Más aún, cuando vivimos un momento en que para estar informado de la realidad de nuestro tiempo necesariamente hay que ser consciente de que el género humano no aprende y continúa malgastando la energía de un precioso tiempo en este fantástico planeta agrediendo a sus semejantes por no sé qué derecho superior entre unos y otros. El arte de las artes es la creación que consigue equilibrar la balanza y concederle al ser humano el beneficio de la duda acerca de su trasfondo y valores intrínsecos. Ofrece deleite a amantes a la escritura, la música, la fotografía, la arquitectura, la pintura y escultura vivas, los avances tecnológicos o la ciencia, por mencionar algunos de los campos que engloba. El cine nos pone en perspectiva ante la disyuntiva de la cultura frente al embrutecimiento.

Ojo, no se trata tan sólo de teorizar y filosofar en una tarde lluviosa, con el embargo de la melancolía, sino de mirar con ilusión y satisfacción al bien denominado séptimo arte, ya que el siete suele ser un número afortunado. Pongamos pues uno de los últimos ejemplos de ese eterno debate entre el bien y el mal llevado a la gran pantalla, la cuidada, estremecedora y conmovedora La habitación.
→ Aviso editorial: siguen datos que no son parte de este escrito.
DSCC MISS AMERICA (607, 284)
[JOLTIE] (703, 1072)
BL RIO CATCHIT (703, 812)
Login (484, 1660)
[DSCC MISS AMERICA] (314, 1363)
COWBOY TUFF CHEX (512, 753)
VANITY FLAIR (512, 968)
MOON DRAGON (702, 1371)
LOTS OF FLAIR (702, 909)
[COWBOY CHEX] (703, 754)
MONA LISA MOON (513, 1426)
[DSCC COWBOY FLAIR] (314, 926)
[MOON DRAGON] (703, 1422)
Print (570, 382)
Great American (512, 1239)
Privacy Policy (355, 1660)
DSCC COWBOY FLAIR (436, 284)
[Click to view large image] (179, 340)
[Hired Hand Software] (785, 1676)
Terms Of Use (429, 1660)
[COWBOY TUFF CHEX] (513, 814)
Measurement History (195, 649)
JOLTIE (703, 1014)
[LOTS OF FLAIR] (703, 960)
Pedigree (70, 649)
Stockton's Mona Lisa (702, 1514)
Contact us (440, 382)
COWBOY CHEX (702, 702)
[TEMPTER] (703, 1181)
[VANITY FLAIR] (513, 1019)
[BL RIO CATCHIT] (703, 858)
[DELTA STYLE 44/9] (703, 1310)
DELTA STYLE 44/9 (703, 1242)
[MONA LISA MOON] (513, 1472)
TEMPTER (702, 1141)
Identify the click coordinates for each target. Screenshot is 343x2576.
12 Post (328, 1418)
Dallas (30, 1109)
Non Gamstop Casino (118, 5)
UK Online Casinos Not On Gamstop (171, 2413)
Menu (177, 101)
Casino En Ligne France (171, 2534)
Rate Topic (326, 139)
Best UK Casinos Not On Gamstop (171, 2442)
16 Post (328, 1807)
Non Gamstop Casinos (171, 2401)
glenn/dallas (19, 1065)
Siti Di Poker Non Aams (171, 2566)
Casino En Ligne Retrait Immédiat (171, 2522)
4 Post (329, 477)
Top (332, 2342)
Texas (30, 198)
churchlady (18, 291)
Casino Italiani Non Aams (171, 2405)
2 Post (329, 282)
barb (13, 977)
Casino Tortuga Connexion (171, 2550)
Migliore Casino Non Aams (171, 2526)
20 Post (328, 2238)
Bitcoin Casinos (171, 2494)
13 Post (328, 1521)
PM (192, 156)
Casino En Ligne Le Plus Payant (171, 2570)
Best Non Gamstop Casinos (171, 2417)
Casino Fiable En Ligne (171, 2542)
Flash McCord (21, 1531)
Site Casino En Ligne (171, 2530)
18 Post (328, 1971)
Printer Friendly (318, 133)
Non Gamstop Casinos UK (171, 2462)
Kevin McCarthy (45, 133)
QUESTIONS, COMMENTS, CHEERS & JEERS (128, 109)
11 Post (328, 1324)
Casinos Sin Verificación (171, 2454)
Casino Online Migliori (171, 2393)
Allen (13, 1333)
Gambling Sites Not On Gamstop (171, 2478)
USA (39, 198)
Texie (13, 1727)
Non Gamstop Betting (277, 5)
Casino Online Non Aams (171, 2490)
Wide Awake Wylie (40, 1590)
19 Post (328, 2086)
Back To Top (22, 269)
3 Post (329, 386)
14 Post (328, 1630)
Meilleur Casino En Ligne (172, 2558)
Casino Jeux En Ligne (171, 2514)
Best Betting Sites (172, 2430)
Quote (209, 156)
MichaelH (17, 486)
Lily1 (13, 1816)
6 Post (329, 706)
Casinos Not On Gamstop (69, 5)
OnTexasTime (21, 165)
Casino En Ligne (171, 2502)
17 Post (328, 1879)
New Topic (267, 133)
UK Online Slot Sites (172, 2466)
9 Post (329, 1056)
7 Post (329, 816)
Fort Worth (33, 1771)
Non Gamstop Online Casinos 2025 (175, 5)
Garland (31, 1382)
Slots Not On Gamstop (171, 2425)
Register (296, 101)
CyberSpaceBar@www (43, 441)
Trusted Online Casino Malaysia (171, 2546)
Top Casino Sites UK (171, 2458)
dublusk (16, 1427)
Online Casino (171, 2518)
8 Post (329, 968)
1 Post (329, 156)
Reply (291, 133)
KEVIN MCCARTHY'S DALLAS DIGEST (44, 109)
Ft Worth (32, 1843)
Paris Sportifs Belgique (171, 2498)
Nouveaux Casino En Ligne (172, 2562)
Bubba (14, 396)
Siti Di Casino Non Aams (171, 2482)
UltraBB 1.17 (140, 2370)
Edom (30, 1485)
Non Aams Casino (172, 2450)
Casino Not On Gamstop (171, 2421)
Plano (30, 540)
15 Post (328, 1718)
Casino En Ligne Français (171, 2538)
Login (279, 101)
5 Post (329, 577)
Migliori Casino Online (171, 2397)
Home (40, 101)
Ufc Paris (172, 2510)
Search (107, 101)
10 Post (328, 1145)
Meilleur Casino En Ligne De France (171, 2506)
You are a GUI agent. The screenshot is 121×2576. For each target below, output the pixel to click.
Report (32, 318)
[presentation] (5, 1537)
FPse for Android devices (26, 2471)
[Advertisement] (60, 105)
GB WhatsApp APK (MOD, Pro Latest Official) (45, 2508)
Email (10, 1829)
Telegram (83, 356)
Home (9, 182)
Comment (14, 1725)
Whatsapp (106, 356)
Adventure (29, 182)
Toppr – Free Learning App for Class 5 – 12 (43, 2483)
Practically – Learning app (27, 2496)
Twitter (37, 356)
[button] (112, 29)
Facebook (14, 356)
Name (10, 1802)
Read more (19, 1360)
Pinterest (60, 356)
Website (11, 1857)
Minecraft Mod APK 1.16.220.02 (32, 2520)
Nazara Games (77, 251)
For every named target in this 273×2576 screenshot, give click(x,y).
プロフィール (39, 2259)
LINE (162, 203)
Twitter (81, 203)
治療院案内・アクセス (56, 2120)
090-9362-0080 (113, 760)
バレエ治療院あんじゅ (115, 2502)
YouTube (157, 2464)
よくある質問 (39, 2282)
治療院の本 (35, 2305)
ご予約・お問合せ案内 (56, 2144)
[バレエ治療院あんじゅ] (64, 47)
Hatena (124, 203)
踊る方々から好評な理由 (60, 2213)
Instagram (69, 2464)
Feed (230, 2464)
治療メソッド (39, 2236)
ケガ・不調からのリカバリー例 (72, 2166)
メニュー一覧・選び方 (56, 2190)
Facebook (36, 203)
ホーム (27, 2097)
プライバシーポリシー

Una muestra donde visualizar ese contraste entre el ying y el yang. La parte cruel y perturbada de un personaje que, apenas sin ser visto en cámara, nos despierta antipatía y desprecio, en contraposición a un mundo paralelo, imaginativo y emocionante, personificado en la devoción del amor incondicional de una madre que ve sus días endulzados y fortalecidos por un ser de cinco años en el que cabe todo un universo repleto de fantasías y preguntas en tan solo una de sus miradas.

Merecido Oscar a Brie Larson como actriz principal y de haber sido nominado, como mejor actor protagonista, Jacob Tremblay seguramente tampoco este año DiCaprio habría rozado el dorado.

Es de esas películas en las que se descubre un talento precoz y sublime, de las que te llevan a  buscar otras apariciones hasta que caes en la cuenta de que en el protagonista, de tan sólo nueve años, no ha podido aún desempeñar tan ansiada labor. Crucemos los dedos para que tanta capacidad no se transforme en un desperdicio hollywoodiense explotado y arrinconado, que sus progenitores no tengan unas miras avariciosas y preserven la ilusión y normalidad para un chaval con tales dotes.

Me descubro ante este film, tras los últimos meses en que mi incontinencia devoradora de películas me ha llevado a consumir géneros hacia los que normalmente no apunta mi brújula, dígase ciencia ficción o western. Cómo se puede llegar a emocionar y crear un extenso mundo, lleno de matices y ricos registros en un espacio físico de unos pocos metros cuadrados. Sin extravagancias, fantástica historia con novela de trasfondo y guión adaptado en el que resalta la capacidad del ser humano de sobrevivir ante la crudeza de la realidad y, lo que es más importante, curarse y regenerarse ante traumas cuasi mortales para el alma y el cuerpo. Todo rociado por una buena dosis de ilusión, esperanza y sueños que alcanzar, que se convierten en el pegamento que une las piezas rotas de un puzle aparentemente imposible de completar y que pone de manifiesto la voluntad inquebrantable de libertad de la mente.